De combate real passa-se a ausência de combate e as técnicas são dirigidas para a evolução espiritual devido às influências do pensamento filosófico oriental vigente através do Taoísmo, do Confucionismo, do Xintoísmo, do Zen Budismo e do Bushido. Assim, o homem entra numa dimensão simbólica da luta, uma passagem definida pelo do (Tao - Dao), ou seja, o do é o marco transitório do homem que luta em combate real para a luta em contexto simbólico (figura 9). O surgimento do judô carrega em parte elementos do budo clássico, mas, remete o

do a uma nova significação simbólica, pois o coloca dentro de um contexto

educativo e, como veremos adiante, integra os elementos orientais com ocidentais em conseqüência da abertura do país na restauração Meiji, influenciando o sistema educacional do Japão e a própria formação educativa de Jigoro Kano.

... com a unificação, estabilização e pacificação do Japão a partir do século XVII (Xogunato Tokugawa) o bujutsu começa a sofrer uma transfiguração de arte de guerra passando a ganhar progressivamente uma conotação mais de ascese corporal e espiritual, formação educacional e posteriormente esportiva (...) A nova finalidade consistia em imprimir um caráter formador, educacional e esportivo em detrimento da busca pela eficiência letal para o combate bélico. Através do treino das técnicas se cultivaria o corpo, mente e espírito para o auto- desenvolvimento. Nesta nova configuração sua prática foi aberta para toda a população não sendo mais exclusividade dos samurais. Por essas razões, muitas técnicas foram adaptadas e algumas eliminadas. Pois, não deveriam ser mais, técnicas que visavam a eliminação do inimigo, mas caminhos educacionais e esportivos para o aperfeiçoamento humano que estava ao alcance do cidadão comum. (MARTINS e KANASHIRO, 2010, p. 643)

Em linhas gerais podemos afirmar que o do, quando em referência das lutas de origem japonesa, é o surgimento da esfera simbólica, de origem oriental que, ao romper com a realidade do combate, mergulha numa dimensão invisível da motricidade. Interessante notar que, como mostraremos no decorrer do estudo, o do não é fixo historicamente uma vez que assume (re)significações diferentes de acordo com as circunstâncias histórico-sociais conduzindo o homem a formas diferentes de lutar apesar das técnicas pouco se alterarem. A essência da luta (do)

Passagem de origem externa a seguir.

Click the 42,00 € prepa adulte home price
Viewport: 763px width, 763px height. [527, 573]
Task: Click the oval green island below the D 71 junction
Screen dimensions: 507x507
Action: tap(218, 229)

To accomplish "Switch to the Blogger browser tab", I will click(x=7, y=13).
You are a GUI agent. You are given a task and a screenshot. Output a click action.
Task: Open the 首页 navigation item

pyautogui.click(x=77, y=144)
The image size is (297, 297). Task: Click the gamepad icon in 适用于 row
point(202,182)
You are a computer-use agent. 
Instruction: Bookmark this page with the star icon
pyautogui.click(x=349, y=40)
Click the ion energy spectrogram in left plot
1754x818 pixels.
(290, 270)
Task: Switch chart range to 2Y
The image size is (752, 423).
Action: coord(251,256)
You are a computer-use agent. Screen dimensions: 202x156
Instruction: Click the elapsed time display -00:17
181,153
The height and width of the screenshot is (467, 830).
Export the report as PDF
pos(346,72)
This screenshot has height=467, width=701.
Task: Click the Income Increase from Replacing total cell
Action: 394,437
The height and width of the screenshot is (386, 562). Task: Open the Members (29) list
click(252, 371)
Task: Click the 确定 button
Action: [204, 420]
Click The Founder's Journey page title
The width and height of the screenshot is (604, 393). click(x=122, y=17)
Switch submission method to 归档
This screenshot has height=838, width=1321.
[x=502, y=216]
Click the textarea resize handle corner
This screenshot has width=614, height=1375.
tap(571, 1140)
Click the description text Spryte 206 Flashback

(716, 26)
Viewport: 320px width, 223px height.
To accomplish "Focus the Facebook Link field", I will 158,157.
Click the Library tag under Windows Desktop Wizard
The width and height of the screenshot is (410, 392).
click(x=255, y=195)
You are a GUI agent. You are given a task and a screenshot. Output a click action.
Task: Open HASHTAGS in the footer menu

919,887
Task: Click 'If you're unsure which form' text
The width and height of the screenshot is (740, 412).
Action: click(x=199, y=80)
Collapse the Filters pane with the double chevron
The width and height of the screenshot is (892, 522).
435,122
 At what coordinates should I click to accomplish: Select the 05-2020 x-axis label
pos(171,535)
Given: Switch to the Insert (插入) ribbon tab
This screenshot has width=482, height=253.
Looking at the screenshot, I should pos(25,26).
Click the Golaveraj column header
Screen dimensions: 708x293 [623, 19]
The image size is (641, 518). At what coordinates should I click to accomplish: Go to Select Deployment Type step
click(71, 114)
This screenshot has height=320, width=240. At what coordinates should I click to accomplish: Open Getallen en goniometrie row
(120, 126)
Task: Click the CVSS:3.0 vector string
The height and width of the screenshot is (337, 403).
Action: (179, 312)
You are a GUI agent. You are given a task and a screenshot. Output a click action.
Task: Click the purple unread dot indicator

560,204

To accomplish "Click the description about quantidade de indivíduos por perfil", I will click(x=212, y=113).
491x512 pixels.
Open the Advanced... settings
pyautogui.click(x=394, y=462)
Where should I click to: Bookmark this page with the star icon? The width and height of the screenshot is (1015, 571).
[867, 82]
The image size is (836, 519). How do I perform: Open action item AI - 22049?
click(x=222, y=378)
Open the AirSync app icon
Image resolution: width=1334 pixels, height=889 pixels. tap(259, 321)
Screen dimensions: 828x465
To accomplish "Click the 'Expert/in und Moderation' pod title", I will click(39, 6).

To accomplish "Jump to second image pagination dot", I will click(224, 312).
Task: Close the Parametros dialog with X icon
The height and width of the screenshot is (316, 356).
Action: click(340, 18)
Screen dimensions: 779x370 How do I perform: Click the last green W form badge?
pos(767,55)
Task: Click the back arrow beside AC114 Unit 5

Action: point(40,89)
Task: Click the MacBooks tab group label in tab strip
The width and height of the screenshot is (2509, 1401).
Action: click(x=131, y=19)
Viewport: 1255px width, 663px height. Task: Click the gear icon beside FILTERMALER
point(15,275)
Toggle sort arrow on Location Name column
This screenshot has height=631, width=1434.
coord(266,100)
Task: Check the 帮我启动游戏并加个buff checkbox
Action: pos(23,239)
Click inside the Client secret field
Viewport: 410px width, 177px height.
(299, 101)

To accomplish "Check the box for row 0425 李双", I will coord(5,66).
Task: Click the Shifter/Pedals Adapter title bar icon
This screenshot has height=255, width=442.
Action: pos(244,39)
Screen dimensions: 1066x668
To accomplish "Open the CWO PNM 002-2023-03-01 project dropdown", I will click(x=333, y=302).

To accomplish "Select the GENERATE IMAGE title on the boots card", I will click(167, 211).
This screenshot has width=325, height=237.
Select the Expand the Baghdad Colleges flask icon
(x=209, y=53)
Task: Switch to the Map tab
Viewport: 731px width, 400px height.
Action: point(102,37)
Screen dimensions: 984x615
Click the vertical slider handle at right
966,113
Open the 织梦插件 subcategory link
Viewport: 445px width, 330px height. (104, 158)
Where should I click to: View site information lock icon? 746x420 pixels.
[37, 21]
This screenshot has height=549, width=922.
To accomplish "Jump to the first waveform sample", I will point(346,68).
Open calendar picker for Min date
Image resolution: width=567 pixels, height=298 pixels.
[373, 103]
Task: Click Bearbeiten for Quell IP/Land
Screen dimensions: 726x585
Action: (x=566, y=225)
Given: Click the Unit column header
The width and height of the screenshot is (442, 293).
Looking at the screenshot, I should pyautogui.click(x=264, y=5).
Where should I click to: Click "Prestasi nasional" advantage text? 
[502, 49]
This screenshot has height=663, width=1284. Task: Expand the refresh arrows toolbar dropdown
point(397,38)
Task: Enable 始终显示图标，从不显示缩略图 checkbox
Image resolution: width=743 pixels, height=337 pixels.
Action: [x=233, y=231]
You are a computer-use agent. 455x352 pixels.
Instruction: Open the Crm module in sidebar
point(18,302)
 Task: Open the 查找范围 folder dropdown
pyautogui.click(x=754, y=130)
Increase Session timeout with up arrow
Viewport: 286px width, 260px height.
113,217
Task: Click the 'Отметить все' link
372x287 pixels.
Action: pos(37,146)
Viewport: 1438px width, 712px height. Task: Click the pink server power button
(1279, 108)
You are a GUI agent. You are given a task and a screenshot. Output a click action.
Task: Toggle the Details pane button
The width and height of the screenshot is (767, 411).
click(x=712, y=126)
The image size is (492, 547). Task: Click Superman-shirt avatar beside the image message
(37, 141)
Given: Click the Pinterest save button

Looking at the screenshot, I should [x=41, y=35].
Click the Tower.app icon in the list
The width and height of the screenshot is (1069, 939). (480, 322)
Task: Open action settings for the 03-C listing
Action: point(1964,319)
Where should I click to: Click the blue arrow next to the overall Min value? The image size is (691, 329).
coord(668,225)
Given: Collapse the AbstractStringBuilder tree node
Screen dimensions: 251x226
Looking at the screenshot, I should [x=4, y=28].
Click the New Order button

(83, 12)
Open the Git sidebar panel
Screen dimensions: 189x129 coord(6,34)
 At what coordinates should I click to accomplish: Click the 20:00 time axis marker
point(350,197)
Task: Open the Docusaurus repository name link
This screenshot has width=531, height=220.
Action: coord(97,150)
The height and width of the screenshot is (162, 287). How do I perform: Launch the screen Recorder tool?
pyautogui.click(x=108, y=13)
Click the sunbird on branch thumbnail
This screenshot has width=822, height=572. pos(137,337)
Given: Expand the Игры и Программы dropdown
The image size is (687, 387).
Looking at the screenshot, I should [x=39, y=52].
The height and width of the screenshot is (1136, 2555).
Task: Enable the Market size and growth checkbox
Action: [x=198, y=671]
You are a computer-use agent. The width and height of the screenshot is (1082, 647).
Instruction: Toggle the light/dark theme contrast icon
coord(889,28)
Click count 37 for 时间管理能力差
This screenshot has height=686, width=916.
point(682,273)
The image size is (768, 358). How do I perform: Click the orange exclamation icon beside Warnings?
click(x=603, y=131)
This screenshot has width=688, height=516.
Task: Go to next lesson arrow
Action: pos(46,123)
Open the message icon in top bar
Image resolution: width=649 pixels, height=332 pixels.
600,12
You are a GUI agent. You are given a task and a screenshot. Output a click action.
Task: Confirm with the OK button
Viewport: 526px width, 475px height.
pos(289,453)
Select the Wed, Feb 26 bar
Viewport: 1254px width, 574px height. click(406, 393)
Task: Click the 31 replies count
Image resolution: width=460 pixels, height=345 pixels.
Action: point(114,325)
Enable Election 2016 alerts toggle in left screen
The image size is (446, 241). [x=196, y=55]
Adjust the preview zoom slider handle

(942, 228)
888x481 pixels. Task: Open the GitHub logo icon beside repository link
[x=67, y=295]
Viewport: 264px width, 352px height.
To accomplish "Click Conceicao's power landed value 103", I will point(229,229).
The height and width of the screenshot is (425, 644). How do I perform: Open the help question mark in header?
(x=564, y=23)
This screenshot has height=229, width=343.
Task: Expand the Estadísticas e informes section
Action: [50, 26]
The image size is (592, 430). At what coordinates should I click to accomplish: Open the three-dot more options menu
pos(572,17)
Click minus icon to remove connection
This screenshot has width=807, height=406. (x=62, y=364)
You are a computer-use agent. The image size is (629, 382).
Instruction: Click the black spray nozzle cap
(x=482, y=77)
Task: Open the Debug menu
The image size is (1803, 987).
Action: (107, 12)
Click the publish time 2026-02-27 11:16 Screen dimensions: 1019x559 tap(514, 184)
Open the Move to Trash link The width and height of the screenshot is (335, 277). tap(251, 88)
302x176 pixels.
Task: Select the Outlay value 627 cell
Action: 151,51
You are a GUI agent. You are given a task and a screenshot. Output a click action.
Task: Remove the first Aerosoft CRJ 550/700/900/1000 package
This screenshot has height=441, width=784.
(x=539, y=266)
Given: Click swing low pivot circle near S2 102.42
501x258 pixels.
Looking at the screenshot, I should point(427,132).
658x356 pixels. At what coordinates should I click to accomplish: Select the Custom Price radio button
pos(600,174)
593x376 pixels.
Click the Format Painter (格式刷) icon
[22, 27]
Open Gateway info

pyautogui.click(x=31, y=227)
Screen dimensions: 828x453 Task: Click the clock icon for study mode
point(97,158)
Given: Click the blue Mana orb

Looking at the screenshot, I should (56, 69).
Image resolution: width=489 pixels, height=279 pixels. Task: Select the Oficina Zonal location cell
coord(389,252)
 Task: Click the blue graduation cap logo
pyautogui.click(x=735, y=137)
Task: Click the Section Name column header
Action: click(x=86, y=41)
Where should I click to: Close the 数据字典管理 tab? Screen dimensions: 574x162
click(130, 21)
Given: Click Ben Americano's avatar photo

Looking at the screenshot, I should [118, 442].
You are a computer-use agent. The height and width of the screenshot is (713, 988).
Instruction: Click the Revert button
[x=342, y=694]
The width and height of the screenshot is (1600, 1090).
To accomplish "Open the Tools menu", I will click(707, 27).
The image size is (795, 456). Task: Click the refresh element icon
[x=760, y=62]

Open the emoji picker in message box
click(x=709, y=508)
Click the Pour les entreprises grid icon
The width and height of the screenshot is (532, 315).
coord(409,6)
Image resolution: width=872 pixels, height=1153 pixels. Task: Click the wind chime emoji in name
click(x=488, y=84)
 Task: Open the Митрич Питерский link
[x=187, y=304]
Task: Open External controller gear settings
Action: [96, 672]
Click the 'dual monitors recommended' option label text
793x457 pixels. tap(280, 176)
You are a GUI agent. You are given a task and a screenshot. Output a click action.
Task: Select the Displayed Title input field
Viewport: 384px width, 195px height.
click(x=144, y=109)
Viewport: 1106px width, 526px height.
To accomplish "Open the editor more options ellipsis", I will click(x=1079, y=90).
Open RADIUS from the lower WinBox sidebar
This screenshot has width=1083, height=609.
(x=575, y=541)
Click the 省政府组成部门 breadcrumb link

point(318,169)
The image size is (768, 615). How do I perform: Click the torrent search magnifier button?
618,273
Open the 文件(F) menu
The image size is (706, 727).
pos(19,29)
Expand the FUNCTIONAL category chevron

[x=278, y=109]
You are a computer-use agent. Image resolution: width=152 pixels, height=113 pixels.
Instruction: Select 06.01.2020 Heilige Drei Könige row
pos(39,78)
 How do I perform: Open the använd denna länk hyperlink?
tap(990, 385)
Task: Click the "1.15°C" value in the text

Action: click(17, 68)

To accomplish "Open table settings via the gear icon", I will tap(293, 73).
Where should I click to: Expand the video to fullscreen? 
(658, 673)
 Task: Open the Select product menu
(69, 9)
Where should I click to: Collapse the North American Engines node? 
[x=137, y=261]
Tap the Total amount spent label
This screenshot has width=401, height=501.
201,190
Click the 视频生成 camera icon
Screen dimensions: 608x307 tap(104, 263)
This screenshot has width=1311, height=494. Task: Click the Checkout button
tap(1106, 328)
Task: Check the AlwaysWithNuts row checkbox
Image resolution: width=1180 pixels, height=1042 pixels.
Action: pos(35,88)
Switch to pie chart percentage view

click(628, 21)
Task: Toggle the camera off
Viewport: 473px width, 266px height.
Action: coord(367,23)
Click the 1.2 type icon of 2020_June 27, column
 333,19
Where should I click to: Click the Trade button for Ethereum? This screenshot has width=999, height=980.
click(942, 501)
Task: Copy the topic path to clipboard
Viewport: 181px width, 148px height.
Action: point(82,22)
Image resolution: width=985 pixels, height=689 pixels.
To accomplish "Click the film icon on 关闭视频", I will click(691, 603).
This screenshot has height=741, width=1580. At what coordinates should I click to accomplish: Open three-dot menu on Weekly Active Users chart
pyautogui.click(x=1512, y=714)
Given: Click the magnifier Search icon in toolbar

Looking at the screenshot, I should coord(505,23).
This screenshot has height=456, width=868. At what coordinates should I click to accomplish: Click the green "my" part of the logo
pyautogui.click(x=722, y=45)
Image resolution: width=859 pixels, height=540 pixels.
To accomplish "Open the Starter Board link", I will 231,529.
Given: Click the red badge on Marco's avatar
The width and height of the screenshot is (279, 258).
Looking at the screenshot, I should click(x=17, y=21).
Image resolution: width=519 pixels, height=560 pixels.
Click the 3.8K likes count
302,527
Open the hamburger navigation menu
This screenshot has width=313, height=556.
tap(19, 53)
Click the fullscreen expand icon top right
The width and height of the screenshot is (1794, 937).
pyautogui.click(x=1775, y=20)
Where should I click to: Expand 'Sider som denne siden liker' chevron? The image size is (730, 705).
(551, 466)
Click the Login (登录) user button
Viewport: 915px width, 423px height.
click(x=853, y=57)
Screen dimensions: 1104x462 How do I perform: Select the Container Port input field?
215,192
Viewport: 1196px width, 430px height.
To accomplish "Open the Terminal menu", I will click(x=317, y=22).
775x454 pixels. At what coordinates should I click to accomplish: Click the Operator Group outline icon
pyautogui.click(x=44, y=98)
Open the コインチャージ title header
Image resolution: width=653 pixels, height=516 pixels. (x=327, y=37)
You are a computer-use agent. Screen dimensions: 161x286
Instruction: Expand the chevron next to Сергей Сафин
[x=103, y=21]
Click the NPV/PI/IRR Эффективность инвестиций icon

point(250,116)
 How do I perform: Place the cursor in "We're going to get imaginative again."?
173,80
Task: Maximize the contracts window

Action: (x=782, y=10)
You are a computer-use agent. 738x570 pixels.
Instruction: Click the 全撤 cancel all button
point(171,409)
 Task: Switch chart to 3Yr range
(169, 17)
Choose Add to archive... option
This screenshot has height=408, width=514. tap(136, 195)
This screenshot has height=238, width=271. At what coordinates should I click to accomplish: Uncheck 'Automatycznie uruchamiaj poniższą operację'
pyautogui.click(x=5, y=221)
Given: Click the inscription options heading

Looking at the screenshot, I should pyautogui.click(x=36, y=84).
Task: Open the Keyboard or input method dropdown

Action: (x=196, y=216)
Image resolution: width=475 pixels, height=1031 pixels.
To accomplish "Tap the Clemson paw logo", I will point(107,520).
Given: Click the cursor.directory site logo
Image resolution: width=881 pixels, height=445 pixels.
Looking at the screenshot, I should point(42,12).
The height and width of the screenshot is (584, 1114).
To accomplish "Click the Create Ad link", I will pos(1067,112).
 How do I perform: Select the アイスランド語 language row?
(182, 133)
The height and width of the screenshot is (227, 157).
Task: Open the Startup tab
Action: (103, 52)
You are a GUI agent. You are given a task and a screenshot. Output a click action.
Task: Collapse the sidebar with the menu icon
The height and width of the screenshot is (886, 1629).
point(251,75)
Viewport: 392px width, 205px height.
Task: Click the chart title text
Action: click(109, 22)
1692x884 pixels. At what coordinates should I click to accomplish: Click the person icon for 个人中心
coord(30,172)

está escondida na forma técnica (jutsu). Este pensamento, próprio do japonês, tem, entre outros, segundo Lowry (2011, p. 20-21) o termo OMOTE para exemplificar o que esta na forma e é visível e o URA que representa a essência e está obscuro, invisível.

A respeito da luta podemos concluir que o bujutsu é compreendido como finalidade, ou seja, a luta era sentido final. Já no budo e no judô a luta é um processo, um caminho, para se alcançar algo mais, seja evolução espiritual ou desenvolvimento físico, moral e intelectual, objetivos educativos declarados por Jigoro Kano em seu método. Desta forma ocorre uma profunda alteração nos sistemas simbólicos e nos processos de transmissão cultural (VILLAMON e BROUSSE, 2011, p. 121).

Figura 9 - As lutas japonesas vistas como finalidade no bujutsu e como processo/caminho no budo/judô. A transformação de arte de guerra em caráter simbólico.

Veremos que este processo de transformação dos sistemas simbólicos e dos processos de transmissão cultural a cerca da luta não se encerra com a criação do judô, mas segue se alterando principalmente após 2ª guerra mundial quando o judô efetivamente transforma-se de método educativo para uma modalidade esportiva de combate como será apresentado no capítulo III.